Xpath to fetch single Elements as well all sub elemnts


Stuck in a weird scenario. I need to parse an incoming XML file and shred it into database. I am using Pentaho Kettle's 'Get XML Data' Component. My Loop Xpath is : readable/trans/header///*

Sample data is

 <readable>
    <trans>
       <header>
          <single>Data1</single>
          <A>
             <A1>DATA</A1>
            <A2>DATA</A2>   
         </A>
         <A>
            <A3>DATA</A3>
            <A4>DATA</A4>   
         </A>
         <B>
            <B1>DATA</B1>
            <B2>DATA</B2>
               <C>
                   <C1>data</C1>
                   <C2>data</C2>
               </C>
         </B>

      </header> 
   </trans>
</readable>

As can be seen, depth of element C is maximum and it is not there everywhere. Randomly it can be present in some elements. Base on that, in order to cover the all elements till Depth C, My Xpath has three levels.

But now problem is I am not able to get values of single elements.

Name                               XPATH                       Sample Value fetched

TAG_value                           .                            data

TAG_NAME                           name(.)                        C1

TAG_PARENT_NAME                   name(../.)                      C

How to fetch values of "B1" and "B2" respectively which falls under "B" but above "C".

Basically, how to fetch

<B1>DATA</B1>
<B2>DATA</B2> 

And remember, we should have single 'loop Xpath' as I mentioned above, with help of which I should be able to fetch all values, as I need to shred the XML into database.
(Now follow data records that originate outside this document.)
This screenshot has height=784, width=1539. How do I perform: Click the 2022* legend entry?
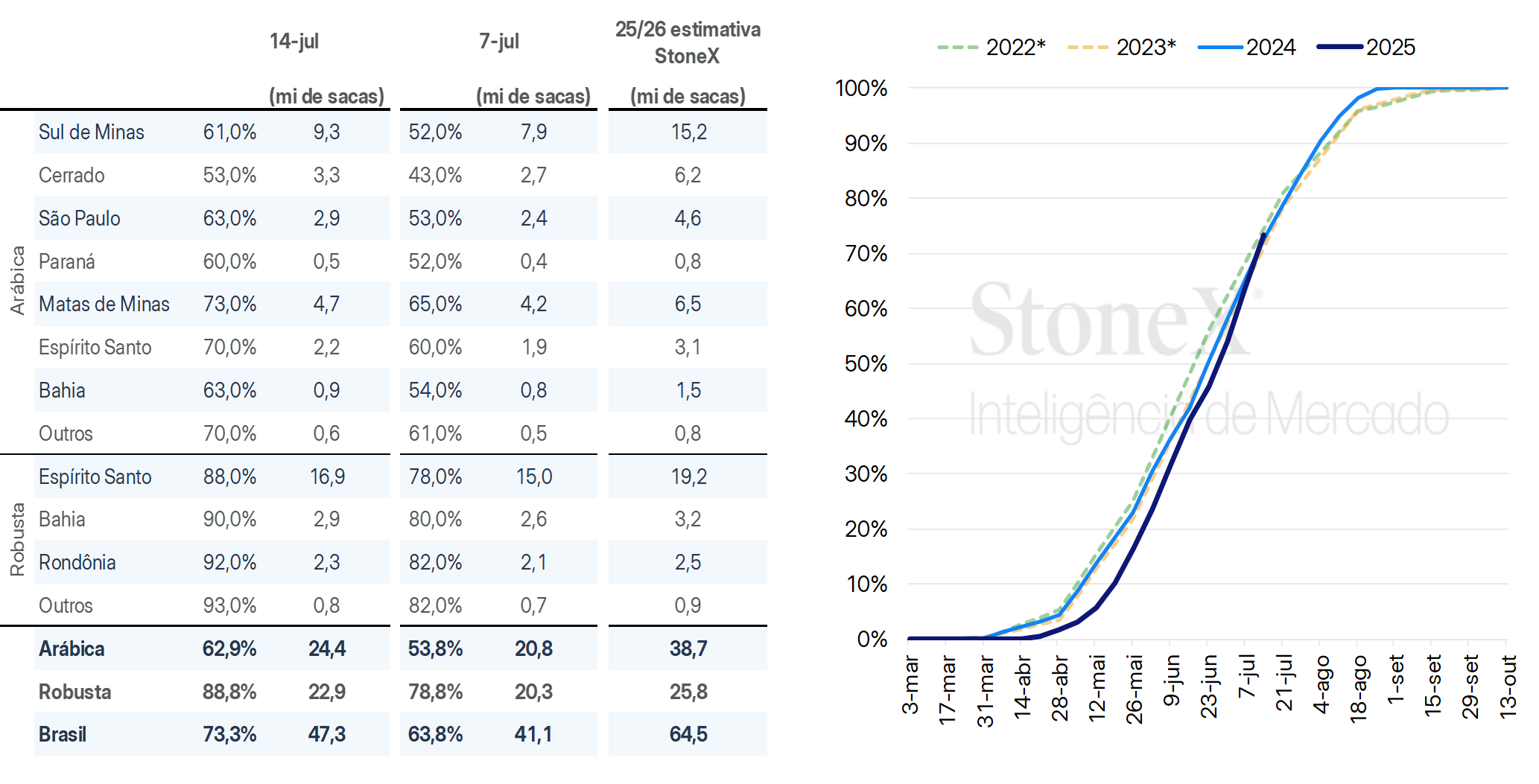[x=991, y=48]
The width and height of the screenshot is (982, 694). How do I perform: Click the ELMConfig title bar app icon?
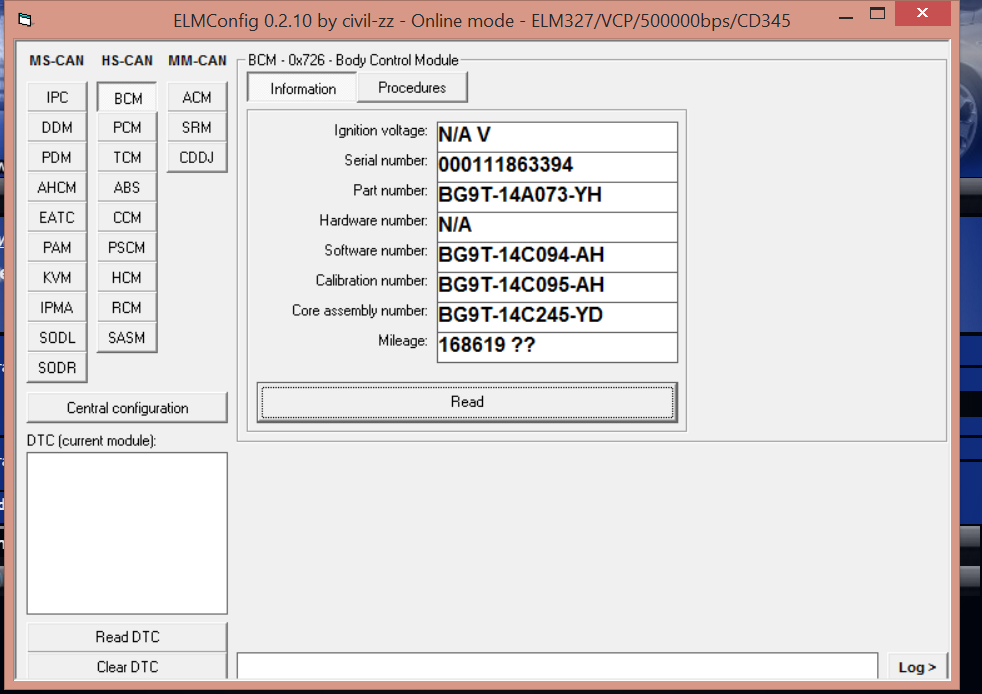(26, 19)
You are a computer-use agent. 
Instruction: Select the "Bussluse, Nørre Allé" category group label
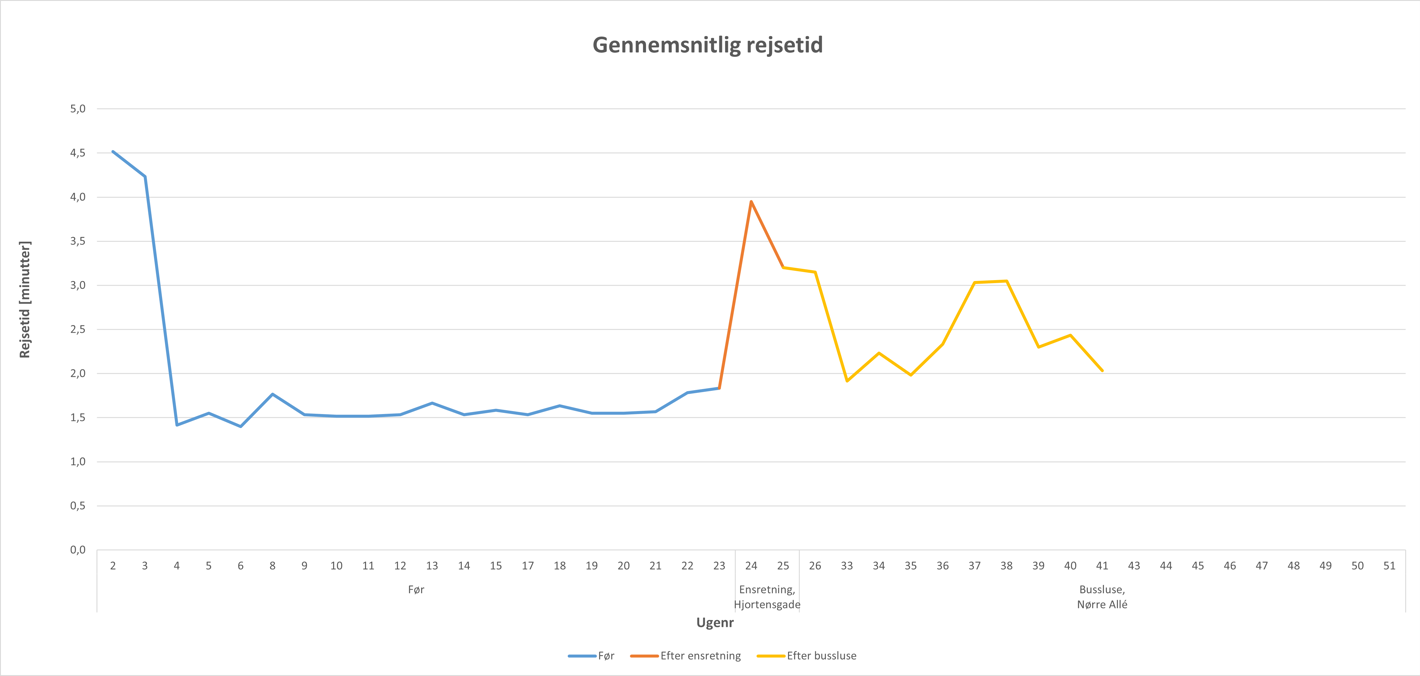(1102, 597)
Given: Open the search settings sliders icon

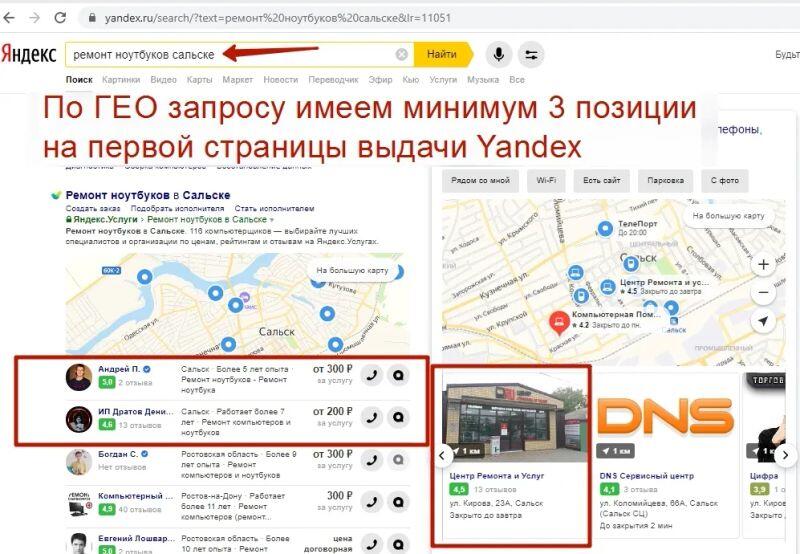Looking at the screenshot, I should coord(530,54).
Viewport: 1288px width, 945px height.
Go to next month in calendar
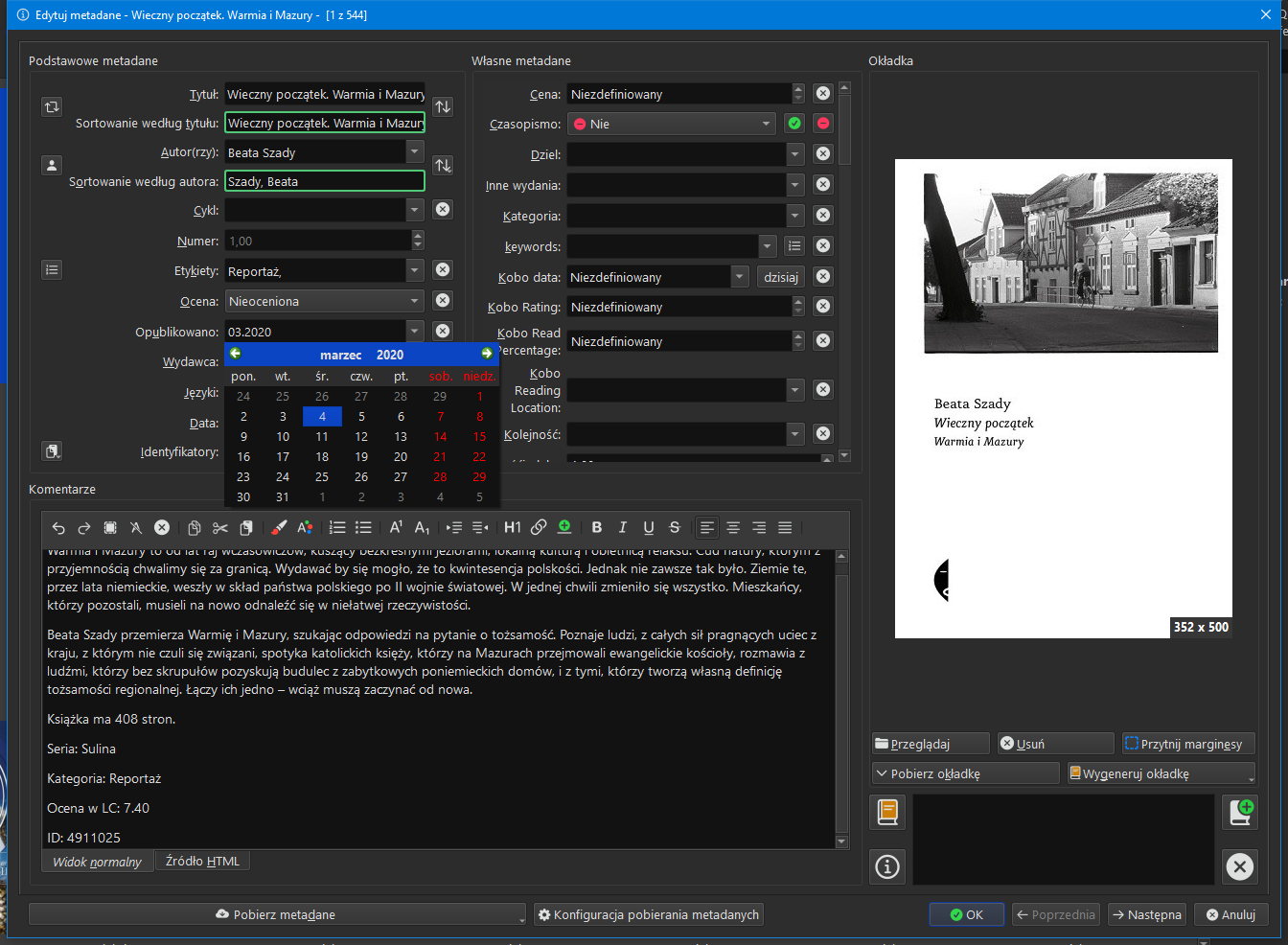coord(487,354)
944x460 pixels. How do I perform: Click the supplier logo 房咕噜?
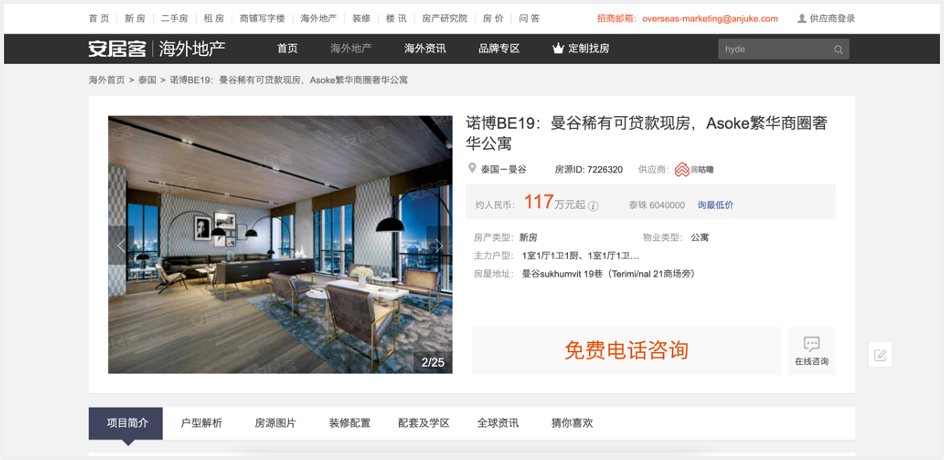(x=694, y=170)
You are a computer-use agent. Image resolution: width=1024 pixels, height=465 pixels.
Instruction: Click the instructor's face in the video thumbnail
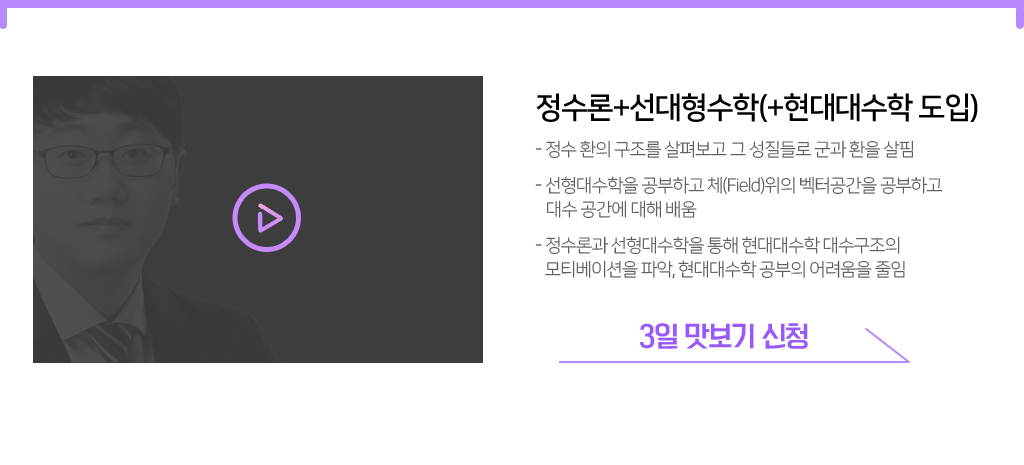pos(104,176)
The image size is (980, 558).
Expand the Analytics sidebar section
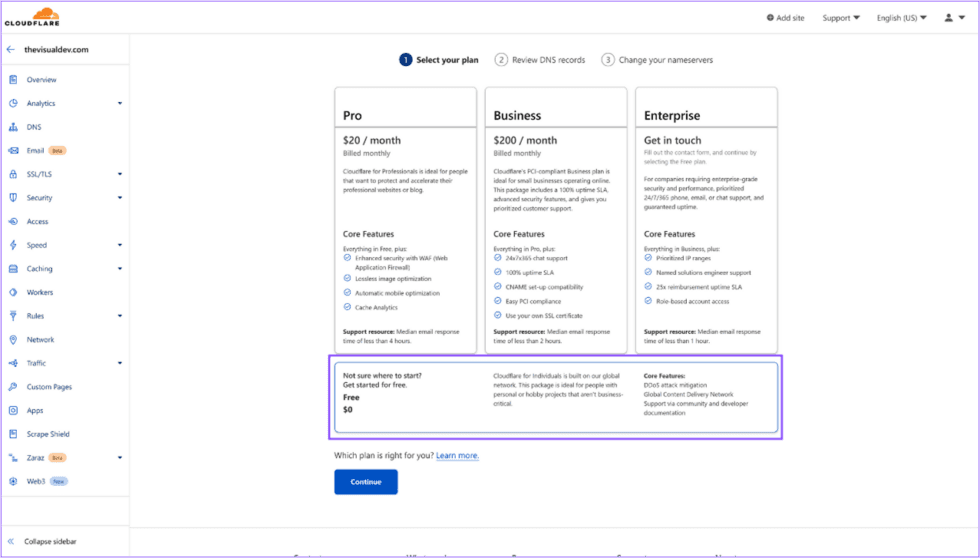120,103
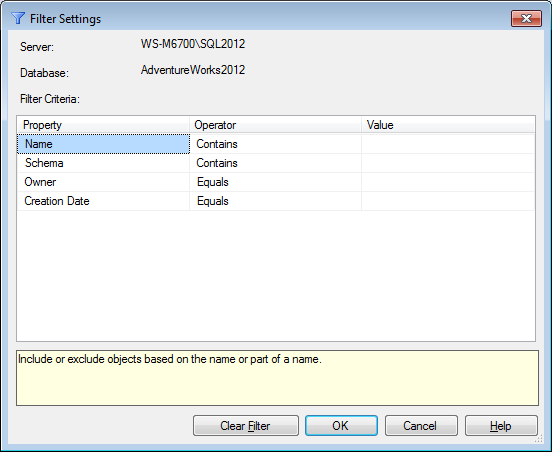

Thanks in Advance, Folks.


Solution

  • Your requirements are a bit unclear, here are a few possible solutions.

    If you know the structure of the entire document and names of those elements beforehand:

    /readable/trans/header/B/*[self::B1 or self::B2]
    

    If you do not know the structure of the document, but know the names of the target elements:

    //*[self::B1 or self::B2]
    

    If you know the structure of the document,but do not know the names of the target element, but know that they must be immediate children of a B element and must not be the C element:

    /readable/trans/header/B/*[not(self::C)]
    

    All those expressions return the same result, that is (individual results separated by -------)

    <B1>DATA</B1>
    -----------------------
    <B2>DATA</B2>